Despite the higher accuracy of the neural network, there are several disadvantages to neural network modeling, including the difficulty of hyperparameter tuning. Notice that we simply used a trial-and-error process to select the hyperparameters. There are very few hard-and-fast rules for selecting appropriate hyperparameters, and it can often be more of an art than a science.

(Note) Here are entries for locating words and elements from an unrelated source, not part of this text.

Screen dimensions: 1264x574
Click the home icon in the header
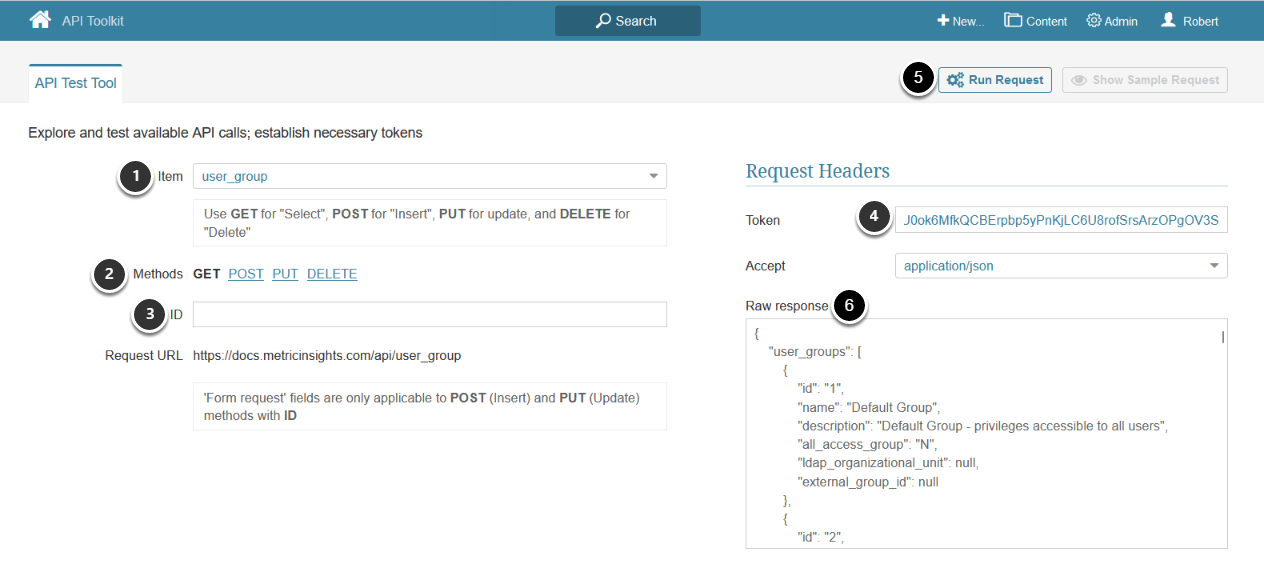pyautogui.click(x=40, y=20)
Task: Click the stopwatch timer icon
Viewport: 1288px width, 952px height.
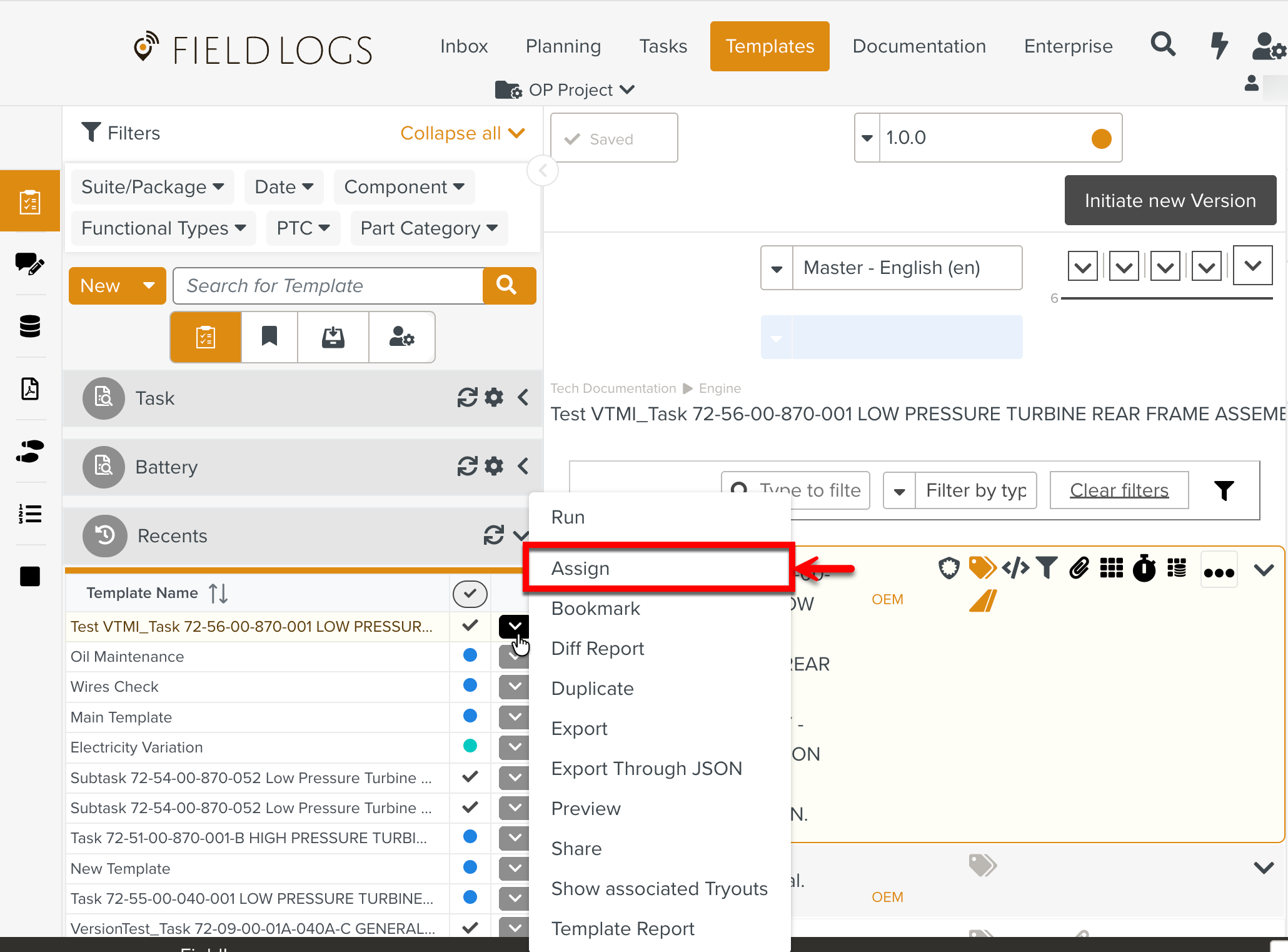Action: 1144,569
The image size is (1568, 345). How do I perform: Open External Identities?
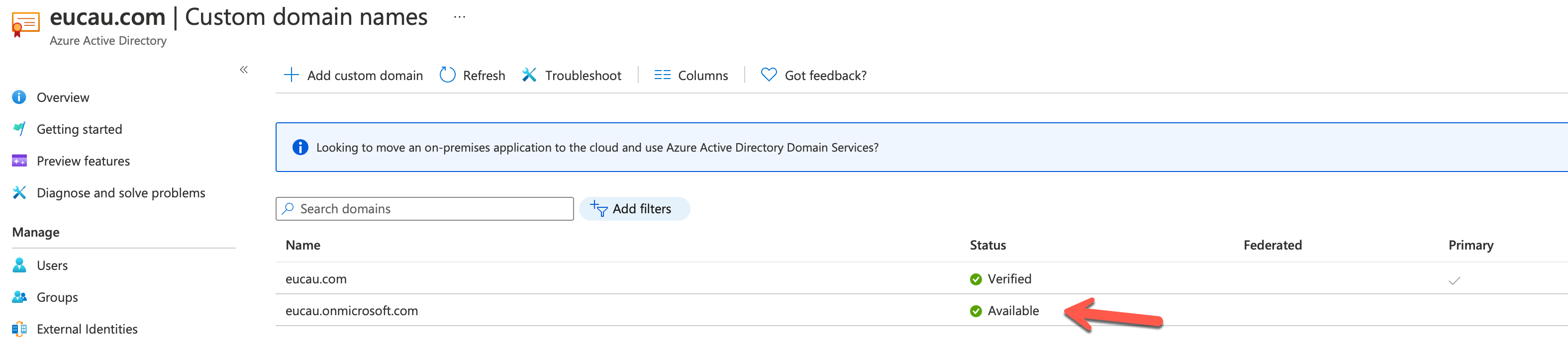(x=87, y=329)
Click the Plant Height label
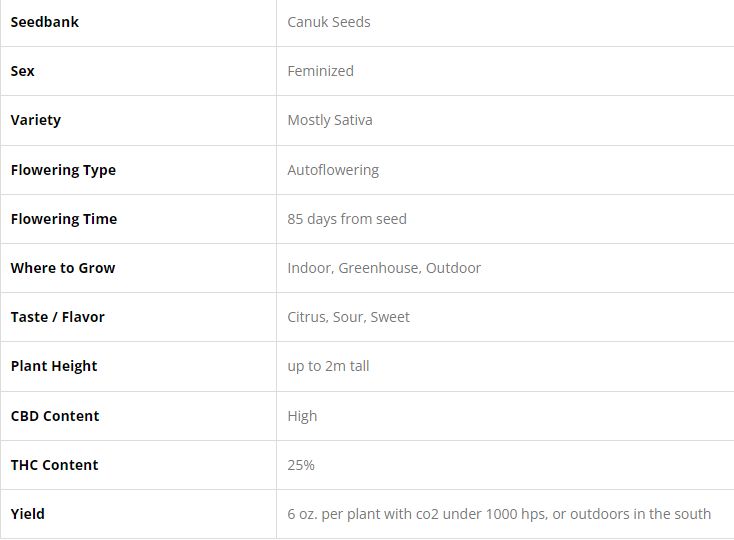 [x=54, y=366]
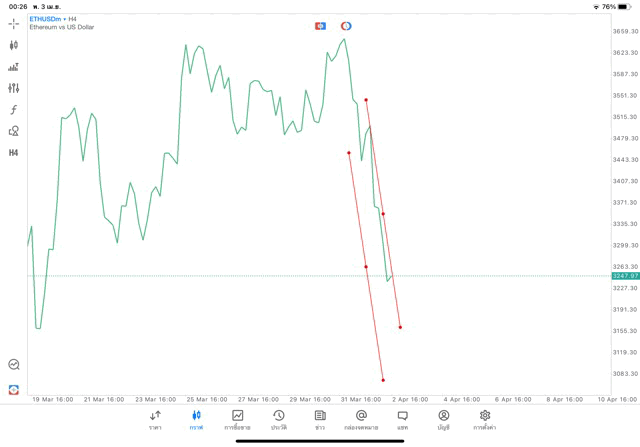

Although cross-validation is meant to minimize over-generalization, sometimes it is necessary to manually examine models for potential over-fitting issues. Being able to quickly and easily interpret models can be a significant advantage in many cases. Of course, if all you need is accuracy, neural networks might be a great choice.
And after all this work, did we actually solve the core problem? Personally, I would say no. An MAE of ~1.5 rings is not good enough for the researchers to no longer need to measure the rings manually. I would recommend the manual ring measuring process in this case, unfortunately.